Exercise: Check each line of the data below for the string "avatar". Then give the number of lines that have it, without anything else.

BEGIN Given entries

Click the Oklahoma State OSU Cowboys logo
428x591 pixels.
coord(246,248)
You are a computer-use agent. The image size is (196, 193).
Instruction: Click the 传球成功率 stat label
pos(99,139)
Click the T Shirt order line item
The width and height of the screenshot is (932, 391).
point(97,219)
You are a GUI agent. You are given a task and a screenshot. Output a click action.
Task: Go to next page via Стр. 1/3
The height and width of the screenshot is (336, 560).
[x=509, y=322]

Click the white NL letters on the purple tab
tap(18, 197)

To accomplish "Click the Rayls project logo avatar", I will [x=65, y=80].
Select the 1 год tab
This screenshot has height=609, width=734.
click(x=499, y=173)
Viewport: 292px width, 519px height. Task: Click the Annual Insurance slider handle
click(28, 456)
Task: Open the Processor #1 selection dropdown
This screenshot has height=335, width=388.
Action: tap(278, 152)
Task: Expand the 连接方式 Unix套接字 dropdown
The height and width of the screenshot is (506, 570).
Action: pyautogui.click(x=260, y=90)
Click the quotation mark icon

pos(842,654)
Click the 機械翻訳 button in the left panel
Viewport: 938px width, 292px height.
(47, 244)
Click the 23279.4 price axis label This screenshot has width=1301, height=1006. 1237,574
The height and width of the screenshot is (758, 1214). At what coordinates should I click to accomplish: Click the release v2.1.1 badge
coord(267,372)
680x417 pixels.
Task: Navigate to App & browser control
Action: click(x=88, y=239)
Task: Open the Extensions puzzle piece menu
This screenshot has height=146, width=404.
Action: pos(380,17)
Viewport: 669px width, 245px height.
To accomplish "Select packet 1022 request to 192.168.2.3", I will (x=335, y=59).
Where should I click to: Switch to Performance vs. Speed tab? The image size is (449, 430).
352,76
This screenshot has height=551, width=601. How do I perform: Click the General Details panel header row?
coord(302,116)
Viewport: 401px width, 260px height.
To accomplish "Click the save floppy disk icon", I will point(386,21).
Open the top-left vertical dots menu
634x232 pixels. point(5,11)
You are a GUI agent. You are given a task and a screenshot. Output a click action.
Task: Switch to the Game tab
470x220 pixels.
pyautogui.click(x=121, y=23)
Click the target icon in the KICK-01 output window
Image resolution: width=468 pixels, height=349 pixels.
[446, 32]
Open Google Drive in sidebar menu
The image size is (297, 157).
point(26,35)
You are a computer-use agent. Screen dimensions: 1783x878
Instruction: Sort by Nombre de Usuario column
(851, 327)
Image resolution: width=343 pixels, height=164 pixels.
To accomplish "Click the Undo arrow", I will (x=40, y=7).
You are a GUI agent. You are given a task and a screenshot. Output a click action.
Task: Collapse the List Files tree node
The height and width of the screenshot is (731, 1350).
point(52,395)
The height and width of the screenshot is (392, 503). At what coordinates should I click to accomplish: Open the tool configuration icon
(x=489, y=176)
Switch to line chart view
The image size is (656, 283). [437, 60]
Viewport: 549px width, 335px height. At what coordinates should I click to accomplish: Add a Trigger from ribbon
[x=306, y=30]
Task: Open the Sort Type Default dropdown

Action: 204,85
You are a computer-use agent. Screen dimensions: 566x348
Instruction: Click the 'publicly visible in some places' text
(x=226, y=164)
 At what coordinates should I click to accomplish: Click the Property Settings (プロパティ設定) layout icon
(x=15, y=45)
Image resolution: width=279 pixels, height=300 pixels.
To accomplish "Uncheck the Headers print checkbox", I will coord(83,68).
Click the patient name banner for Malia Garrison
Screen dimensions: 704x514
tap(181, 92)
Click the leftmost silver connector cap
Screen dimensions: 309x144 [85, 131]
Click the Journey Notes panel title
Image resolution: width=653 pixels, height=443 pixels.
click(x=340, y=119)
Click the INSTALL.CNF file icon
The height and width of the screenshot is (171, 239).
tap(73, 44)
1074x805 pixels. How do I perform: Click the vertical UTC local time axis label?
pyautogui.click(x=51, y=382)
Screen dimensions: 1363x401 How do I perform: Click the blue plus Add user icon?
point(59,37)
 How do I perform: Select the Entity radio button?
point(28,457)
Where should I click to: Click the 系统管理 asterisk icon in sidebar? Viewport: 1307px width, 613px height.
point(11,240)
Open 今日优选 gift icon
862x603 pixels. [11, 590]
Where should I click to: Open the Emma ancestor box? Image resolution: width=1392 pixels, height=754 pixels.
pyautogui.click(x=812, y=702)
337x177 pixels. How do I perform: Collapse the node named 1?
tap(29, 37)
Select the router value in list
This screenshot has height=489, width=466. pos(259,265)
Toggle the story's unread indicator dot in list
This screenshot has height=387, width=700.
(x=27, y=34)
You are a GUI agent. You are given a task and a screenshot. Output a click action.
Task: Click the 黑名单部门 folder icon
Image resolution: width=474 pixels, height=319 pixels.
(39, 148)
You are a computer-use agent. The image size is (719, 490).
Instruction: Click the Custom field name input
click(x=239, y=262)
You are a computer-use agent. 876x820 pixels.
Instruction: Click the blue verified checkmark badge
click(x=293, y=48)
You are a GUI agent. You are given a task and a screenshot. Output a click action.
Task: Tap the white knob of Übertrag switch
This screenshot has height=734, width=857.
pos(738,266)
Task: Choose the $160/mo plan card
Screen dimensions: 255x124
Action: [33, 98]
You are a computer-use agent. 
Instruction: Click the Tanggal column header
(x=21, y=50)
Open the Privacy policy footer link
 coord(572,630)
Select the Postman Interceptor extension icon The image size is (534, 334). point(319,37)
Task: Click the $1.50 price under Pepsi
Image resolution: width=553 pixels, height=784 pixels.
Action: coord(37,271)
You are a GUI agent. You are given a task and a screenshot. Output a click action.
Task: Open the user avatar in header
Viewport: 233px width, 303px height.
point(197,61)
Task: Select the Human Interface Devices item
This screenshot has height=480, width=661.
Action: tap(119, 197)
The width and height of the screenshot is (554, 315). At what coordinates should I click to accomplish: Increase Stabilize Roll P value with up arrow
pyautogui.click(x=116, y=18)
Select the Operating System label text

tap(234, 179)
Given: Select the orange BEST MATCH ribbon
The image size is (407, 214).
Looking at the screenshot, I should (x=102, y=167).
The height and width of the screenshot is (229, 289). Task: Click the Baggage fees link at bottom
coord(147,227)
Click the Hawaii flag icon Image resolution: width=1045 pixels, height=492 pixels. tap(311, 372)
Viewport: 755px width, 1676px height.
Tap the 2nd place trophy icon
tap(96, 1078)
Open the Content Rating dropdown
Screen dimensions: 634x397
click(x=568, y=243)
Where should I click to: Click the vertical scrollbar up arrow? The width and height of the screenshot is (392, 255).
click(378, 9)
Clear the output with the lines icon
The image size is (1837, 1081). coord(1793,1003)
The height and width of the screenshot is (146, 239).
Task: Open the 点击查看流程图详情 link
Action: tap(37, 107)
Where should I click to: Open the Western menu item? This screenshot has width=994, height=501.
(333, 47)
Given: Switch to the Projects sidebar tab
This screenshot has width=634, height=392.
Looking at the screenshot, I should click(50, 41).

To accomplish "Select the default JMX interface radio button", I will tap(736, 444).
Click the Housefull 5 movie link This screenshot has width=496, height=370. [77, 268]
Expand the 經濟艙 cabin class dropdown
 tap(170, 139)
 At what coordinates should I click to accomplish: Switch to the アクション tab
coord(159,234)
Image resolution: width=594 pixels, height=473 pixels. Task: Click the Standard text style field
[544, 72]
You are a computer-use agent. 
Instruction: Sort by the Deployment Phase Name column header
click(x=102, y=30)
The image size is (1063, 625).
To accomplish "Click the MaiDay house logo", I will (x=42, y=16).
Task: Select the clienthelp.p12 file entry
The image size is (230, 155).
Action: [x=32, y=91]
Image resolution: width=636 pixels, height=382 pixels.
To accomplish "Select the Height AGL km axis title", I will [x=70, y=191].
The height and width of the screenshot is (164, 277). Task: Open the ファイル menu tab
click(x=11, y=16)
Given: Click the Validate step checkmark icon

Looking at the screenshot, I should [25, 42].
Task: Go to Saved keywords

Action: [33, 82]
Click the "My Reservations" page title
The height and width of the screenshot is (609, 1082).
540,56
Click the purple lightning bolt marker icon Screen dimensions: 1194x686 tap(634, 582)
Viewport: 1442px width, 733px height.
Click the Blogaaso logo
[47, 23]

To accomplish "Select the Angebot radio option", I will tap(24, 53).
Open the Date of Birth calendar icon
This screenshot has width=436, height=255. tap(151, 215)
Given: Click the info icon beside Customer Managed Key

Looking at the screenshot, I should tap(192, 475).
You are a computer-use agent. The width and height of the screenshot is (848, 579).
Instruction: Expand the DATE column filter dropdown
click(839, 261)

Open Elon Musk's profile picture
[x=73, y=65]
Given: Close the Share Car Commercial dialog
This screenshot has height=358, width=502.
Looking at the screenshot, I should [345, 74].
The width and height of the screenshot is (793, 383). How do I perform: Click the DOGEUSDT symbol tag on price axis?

END Given entries

Task response: 2